Willy Ronis –  »J’ai fait de la photo buissonnière toute ma vie »

Un livre de nus féminins, en noir et blanc, commentés par Philippe Sollers, une exposition Paris en couleur, à Toulouse, une autre dans la capitale française : à 98 ans, Willy Ronis anime toujours l’actualité de la photo. Pourtant, le dernier des photographes humanistes – après la disparition de Cartier-Bresson, de Boubat et de Doisneau – ne sort plus guère de son petit appartement du XXe arrondissement de Paris. Il a photographié Picasso, Aragon, la France de l’abbé Pierre et le Paris d’avant Paris-Plages. Il a fait vivre mieux que personne le Front populaire, les guinguettes, les amoureux des ponts de Seine. Ses clichés sont devenus des cartes postales… Ce fils d’un émigré juif d’Odessa et d’une pianiste lituanienne, qui a survécu à sa femme, à son fils et au siècle dont il aura été l’un des grands artistes, s’est raconté au Vif/L’Express.

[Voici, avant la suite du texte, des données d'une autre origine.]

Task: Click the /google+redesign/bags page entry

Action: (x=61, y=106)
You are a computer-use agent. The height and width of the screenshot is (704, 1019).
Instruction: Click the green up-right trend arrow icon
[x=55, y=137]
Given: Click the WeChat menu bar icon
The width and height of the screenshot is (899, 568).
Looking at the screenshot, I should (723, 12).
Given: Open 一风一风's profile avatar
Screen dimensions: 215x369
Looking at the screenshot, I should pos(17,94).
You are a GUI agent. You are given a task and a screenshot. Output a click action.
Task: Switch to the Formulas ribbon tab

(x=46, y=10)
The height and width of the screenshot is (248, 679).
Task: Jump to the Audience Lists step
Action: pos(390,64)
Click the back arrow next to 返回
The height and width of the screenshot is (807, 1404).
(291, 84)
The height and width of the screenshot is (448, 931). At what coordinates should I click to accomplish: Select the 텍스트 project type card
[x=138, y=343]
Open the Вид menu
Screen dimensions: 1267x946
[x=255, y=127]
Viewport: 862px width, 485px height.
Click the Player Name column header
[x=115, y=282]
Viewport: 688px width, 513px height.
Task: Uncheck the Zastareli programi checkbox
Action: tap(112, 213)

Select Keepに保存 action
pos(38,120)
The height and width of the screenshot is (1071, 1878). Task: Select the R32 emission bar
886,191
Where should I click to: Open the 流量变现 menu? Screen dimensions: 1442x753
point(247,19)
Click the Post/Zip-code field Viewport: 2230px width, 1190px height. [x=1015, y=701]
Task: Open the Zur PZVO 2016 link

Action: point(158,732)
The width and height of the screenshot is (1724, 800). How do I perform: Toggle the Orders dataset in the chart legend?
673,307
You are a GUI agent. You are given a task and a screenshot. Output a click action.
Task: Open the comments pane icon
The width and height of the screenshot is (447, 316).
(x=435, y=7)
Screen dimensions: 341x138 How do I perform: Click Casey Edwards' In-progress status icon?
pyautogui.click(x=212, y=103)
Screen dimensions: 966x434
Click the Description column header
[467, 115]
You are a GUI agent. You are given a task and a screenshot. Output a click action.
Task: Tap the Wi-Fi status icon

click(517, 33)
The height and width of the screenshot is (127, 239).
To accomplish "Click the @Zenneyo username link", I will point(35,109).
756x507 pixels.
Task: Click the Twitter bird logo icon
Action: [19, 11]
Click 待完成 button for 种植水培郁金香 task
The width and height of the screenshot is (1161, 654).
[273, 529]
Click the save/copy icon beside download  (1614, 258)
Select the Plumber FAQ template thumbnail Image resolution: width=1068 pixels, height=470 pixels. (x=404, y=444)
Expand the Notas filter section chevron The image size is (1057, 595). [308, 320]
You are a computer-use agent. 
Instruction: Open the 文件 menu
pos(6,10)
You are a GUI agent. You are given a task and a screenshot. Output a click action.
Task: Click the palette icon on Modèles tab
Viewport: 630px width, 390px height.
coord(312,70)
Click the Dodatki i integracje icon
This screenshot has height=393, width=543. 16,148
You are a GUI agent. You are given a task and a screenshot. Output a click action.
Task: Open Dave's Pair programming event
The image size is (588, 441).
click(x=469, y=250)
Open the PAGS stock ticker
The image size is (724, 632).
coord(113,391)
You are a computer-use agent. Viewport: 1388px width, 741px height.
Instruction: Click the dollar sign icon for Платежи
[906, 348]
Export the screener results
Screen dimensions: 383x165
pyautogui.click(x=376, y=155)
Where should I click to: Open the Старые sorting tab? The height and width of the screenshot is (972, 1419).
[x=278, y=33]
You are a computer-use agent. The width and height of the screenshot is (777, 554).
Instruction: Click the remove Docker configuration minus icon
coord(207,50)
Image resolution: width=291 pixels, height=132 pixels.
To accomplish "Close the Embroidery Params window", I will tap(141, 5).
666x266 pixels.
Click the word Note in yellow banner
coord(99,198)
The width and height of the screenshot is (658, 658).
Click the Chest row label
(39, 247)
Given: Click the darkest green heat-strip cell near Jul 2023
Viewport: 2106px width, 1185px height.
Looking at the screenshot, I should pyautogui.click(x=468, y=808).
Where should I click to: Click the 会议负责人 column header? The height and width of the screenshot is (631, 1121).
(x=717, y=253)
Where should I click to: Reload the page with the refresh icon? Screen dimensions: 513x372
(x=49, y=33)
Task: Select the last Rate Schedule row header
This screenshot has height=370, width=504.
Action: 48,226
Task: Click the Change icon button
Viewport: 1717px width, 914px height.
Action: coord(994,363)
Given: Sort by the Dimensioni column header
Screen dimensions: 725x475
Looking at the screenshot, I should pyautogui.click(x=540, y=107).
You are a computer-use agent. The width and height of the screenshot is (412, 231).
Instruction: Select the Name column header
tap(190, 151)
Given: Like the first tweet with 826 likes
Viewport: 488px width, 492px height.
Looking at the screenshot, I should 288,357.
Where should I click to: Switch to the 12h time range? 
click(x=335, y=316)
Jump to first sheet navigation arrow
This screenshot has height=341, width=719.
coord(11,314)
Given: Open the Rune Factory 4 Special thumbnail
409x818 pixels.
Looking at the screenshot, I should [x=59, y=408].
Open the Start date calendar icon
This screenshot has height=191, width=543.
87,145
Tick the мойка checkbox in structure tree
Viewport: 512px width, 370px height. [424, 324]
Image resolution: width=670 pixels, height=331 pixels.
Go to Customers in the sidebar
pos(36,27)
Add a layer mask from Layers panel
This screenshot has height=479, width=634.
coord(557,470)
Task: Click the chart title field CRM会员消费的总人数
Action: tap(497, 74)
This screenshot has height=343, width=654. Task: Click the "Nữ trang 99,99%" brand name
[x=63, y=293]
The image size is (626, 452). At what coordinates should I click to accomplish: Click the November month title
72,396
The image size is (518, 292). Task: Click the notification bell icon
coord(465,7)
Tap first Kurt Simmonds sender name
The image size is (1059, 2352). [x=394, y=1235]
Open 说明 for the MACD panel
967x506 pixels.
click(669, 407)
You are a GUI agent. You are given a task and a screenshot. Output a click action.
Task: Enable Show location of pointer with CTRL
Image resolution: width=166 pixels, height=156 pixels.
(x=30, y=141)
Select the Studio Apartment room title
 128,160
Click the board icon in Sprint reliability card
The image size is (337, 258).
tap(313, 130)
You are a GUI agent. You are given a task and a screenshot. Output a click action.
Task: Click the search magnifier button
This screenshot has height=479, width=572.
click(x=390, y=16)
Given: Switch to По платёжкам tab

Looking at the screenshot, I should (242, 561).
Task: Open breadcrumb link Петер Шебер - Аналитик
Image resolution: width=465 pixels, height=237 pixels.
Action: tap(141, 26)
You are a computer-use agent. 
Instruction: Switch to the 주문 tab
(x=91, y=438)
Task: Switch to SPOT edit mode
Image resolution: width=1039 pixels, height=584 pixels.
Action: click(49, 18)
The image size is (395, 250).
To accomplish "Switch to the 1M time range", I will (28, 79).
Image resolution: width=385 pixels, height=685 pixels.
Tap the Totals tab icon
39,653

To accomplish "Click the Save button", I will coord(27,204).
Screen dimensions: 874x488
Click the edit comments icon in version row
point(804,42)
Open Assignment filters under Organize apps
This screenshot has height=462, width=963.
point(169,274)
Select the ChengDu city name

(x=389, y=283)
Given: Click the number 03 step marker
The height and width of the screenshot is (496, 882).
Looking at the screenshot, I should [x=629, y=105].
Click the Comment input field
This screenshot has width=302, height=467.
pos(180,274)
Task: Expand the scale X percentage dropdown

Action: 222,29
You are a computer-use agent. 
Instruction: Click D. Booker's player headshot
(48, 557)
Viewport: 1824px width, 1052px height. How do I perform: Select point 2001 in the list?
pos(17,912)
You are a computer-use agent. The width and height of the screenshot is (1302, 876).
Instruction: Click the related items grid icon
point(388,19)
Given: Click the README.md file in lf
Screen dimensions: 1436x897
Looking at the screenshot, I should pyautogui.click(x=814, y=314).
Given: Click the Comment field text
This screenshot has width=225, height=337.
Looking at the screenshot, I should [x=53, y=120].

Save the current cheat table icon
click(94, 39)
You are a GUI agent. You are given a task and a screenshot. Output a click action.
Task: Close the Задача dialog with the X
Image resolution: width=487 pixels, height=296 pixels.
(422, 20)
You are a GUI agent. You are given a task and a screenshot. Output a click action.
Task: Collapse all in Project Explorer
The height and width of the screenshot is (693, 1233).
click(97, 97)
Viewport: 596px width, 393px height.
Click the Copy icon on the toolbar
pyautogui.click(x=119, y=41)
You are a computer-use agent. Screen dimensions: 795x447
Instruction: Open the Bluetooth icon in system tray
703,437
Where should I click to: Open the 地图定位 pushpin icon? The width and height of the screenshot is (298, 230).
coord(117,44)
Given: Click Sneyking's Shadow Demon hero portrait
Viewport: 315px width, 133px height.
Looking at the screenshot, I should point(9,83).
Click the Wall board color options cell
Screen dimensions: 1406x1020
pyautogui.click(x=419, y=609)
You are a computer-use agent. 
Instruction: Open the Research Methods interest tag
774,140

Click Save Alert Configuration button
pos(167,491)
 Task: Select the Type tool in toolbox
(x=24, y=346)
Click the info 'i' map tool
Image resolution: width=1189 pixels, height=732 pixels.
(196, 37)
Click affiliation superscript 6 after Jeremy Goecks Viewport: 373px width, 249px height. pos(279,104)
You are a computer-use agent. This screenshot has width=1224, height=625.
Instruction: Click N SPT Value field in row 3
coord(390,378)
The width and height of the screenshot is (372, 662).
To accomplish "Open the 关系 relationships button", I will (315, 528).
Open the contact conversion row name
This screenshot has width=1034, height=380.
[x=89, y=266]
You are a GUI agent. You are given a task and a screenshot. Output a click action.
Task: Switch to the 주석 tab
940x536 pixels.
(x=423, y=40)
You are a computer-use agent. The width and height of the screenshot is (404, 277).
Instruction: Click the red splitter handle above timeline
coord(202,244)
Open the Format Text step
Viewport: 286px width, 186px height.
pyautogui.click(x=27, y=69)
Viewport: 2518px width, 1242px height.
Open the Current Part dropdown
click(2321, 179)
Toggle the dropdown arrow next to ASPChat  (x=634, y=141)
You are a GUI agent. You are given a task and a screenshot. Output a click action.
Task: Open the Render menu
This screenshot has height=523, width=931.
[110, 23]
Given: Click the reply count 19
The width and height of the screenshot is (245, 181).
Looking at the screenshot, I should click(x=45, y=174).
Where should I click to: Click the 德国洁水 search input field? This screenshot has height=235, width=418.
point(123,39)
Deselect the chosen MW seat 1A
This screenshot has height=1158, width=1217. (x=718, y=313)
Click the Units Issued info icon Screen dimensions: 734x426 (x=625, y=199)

Faites-vous encore des photos ?

E J’ai rangé mon matériel le jour où j’ai constaté que je ne pouvais plus gambader dans Paris, grimper sur une caisse pour avoir le meilleur angle de vue ou traverser une rue en courant. Ma toute dernière photo fut un nu, ici, dans cet appartement, il y a sept ans. Juste avant, j’avais réalisé quelques portraits, dont celui d’Isabelle Huppert, à sa demande. Mais je n’ai jamais vraiment aimé les portraits ; je n’en ai pas fait beaucoup au cours de ma carrière : j’avais toujours peur que le modèle s’ennuie… Et les personnalités m’intimidaient. Toute ma vie, j’ai préféré la photo de rue, la photo  » réelle « , la capture du moment unique, celui où surgit une péniche sous un pont ou une femme avec un landau en bas d’un escalier… La vie d’un photographe est remplie de moments de ce genre, de moments de grâce. Mon premier déclic a eu lieu en 1928, le dernier en 2001 : c’est déjà un long passage dans la photo, vous ne trouvez pas ?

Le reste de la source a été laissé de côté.